Audience: How do you help modernize more tenured reps?

MM: So the question was, is when you think about the enterprise sales reps, especially those that are that 40 years and older category, many of them are not used to modern selling techniques. So how do you get them to actually start being a modern seller, utilizing technology to be able to engage with their buyers? There’s many different answers to that question, but I’m going to start out with just one. And it’s our first part of our training, of our six-phase training. When you’re in the training step number one or phase one mindset, your reps need to know that the buyer has changed the game on them. And there is no argument anymore. The facts are indisputable. And I’ll show any sales leader from any organization and any sales rep, any fact that they want that proves that the modern buyer has changed the game. They are researching upwards of 67% of the time before they even reach out to a salesperson. And a salesperson needs to understand that, and that’s how you start driving adoption from the beginning. Great question. Any other questions?

Audience: I know the story, but I think people might like to know a little bit about how specifically Marshon launched the company.

MM: [laughter] Very brief story. On January 3, 2016, he was in kindergarten. And his whole entire kindergarten career up until January he kept asking me, “Dad, will you take me to school? Dad, will you take me to school? Dad, will you take me to school?” Unfortunately, he was a late bird, and so I was commuting into San Francisco which meant that I couldn’t take him to school. Then he asked me on January 3, a Sunday, and I said “yes.” He was like, “what? What just happened? Why?” And I said, “Daddy left his job.” And the first question he asked me after he understood why you left the job, what happened, was, “So does that mean I’m going to lose my playground?” And I said, “Lose your playground? What do you mean lose your playground?” And he said “Well, because you say you have to go to work to pay for my playground. So if you don’t have any more work, then you can’t pay for my playground.” And I said, “No, no, no, rest assured you’ll be okay.” And then he said, “Why don’t you go work for In?” And I said, “In? What’s In?” He said, “You know what In is.” I said, “I don’t know what In is.” “Yes, you do.” “No I don’t, what’s In?” He goes, “Hold on”, so he runs to his bedroom, he comes back out with the baseball cap that had the blue and white logo for LinkedIn. And I said “Oh, LinkedIn. Why do you say that?” He said, “Well, because you always say that you use LinkedIn to help you find people to make money. So maybe, if you go work for LinkedIn, lots of people will find you and then you’ll make lots of money.”

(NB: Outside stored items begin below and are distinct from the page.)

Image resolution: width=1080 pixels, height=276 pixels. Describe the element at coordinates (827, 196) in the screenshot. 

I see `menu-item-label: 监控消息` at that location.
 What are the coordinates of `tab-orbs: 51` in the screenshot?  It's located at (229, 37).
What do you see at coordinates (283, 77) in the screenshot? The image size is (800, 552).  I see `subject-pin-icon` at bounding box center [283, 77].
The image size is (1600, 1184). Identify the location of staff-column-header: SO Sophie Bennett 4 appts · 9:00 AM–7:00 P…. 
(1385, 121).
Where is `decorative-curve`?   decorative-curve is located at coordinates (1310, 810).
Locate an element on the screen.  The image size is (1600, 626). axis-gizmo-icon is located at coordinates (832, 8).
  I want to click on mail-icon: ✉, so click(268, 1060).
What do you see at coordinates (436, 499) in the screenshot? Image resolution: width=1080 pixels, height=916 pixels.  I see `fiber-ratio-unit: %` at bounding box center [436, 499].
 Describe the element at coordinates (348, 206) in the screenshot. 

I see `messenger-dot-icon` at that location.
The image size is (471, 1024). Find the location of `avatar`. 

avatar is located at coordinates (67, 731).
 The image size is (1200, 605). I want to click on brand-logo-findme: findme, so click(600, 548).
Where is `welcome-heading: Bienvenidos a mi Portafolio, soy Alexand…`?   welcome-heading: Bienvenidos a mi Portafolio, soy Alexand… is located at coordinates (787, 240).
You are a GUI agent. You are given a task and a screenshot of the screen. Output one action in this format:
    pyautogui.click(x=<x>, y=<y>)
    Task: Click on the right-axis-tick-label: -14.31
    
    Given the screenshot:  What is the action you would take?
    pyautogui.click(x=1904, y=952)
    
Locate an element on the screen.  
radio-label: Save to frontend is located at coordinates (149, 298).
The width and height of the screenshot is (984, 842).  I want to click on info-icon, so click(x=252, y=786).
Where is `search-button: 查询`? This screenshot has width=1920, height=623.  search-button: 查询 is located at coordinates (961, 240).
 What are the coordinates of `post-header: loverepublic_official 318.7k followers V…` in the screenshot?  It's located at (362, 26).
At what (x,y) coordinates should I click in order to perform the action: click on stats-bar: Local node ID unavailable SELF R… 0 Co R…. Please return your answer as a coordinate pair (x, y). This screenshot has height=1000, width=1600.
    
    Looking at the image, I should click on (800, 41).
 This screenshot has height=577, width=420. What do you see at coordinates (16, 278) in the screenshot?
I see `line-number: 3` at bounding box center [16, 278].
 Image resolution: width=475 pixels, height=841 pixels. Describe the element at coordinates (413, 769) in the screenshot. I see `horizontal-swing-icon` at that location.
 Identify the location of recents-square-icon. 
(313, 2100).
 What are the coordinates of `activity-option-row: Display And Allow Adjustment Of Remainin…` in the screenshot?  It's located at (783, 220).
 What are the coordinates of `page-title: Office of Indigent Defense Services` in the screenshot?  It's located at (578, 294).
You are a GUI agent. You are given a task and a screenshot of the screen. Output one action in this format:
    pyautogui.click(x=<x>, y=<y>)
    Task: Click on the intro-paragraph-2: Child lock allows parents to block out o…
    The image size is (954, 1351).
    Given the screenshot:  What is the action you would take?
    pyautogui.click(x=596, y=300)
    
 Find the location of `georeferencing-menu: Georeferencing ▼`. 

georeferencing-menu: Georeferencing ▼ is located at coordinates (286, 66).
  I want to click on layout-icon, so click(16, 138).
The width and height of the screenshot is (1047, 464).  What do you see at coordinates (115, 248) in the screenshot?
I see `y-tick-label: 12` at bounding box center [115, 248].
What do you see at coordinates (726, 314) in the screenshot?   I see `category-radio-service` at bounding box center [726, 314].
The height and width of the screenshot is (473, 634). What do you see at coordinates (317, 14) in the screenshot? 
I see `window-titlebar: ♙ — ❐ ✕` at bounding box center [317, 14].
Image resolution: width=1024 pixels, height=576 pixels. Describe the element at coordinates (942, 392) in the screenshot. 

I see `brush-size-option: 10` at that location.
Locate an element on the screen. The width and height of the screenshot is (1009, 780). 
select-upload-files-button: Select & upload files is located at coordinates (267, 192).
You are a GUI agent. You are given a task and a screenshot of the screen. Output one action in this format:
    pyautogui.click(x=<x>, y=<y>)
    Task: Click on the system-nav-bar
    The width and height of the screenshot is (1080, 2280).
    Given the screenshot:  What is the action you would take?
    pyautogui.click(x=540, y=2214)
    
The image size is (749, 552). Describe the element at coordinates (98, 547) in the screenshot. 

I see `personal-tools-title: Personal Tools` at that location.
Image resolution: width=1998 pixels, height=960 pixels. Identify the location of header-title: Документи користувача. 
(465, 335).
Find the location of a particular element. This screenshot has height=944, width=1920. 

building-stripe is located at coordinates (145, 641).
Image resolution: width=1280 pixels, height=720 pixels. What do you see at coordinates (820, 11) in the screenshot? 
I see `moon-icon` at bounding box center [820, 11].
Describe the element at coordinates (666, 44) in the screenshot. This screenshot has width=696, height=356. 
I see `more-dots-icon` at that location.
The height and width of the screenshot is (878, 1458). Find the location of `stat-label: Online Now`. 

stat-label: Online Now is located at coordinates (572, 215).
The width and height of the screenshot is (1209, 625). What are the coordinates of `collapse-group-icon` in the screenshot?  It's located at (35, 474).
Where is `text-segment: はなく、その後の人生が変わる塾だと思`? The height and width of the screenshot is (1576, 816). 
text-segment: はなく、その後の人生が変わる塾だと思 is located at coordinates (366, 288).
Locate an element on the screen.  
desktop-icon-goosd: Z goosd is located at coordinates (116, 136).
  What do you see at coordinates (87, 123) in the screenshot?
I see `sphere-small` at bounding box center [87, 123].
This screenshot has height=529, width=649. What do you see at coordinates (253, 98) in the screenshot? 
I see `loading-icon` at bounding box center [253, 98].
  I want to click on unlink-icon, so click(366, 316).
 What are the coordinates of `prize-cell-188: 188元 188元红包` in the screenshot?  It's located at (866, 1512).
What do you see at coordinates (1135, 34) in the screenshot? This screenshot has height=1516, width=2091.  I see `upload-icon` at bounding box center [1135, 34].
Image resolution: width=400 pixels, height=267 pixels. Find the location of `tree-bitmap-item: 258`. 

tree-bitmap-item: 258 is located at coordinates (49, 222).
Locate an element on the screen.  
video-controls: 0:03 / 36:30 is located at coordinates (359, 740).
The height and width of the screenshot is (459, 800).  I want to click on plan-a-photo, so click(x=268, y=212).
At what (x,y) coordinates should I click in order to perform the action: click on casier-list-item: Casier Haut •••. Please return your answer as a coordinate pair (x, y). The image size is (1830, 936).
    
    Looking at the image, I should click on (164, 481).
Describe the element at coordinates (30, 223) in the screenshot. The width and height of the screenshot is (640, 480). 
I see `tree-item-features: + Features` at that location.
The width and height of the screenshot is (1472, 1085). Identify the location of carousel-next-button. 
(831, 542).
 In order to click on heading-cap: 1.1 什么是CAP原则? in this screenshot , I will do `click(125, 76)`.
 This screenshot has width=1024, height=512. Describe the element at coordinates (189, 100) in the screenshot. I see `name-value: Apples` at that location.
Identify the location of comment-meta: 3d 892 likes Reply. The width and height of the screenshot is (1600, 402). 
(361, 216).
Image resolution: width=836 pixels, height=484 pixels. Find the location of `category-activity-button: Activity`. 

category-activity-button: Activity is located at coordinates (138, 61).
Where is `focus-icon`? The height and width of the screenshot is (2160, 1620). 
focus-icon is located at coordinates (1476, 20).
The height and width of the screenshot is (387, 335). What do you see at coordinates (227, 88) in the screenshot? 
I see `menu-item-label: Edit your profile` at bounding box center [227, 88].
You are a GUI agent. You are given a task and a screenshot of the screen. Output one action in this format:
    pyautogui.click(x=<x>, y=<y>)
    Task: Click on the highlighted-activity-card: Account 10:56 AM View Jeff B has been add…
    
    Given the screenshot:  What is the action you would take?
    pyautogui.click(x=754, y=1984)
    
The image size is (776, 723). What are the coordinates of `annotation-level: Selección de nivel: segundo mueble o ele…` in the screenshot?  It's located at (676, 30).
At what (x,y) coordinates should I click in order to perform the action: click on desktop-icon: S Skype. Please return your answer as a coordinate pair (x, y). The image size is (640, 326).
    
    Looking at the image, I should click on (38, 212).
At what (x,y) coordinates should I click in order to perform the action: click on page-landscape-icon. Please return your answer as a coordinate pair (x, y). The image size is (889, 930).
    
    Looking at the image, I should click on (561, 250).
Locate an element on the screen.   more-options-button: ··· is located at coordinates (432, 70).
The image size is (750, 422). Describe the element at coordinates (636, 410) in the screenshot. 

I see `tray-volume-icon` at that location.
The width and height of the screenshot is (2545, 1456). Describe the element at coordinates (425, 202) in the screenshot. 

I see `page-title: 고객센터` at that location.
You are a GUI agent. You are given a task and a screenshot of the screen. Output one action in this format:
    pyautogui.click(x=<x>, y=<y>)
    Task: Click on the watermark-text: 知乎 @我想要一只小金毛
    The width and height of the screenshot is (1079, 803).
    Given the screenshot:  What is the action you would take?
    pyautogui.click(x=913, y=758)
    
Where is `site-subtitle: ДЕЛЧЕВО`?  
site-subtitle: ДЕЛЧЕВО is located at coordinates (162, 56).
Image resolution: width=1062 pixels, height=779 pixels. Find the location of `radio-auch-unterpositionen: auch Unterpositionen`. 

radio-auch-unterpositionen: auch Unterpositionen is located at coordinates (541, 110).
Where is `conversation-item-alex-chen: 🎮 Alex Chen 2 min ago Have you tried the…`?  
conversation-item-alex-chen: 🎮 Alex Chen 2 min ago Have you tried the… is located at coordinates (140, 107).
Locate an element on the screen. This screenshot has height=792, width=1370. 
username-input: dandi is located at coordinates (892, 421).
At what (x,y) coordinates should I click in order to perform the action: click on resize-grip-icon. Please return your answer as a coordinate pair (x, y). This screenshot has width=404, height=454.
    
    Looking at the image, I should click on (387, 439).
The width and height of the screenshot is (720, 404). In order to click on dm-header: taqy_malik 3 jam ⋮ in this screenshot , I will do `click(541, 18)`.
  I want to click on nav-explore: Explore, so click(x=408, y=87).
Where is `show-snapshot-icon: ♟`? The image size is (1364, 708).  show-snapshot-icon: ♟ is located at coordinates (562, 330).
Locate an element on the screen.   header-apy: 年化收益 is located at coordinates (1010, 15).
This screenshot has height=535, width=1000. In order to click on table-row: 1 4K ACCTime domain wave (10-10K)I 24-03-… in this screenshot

And that article was published two days later as a result of that conversation, and literally, I received and InMail from the vice president of worldwide sales operations from a Fortune 100 company who said, “hey, I see that you’re out of a job, and I’m the fourteenth person to have received your blog article. I watched your video of you presenting at LinkedIn for 48 minutes, I’d love to talk.” And five days after that, the head of Americas marketing from Fortune 100 number two called me and said, “since you’re out of a job, why don’t you do some consulting with us?” Three weeks later I told my wife, walked out of my office and I said, “well babe, I got good news and I got bad news.” She’s like, “what’s the bad news?” “We have to start a company.” She’s like “What? What’s the good news?” “We’re fully funded!” That’s what I said. So, that’s how the story was and Marshon was the one who started our company. Thanks very much everyone, I appreciate your time.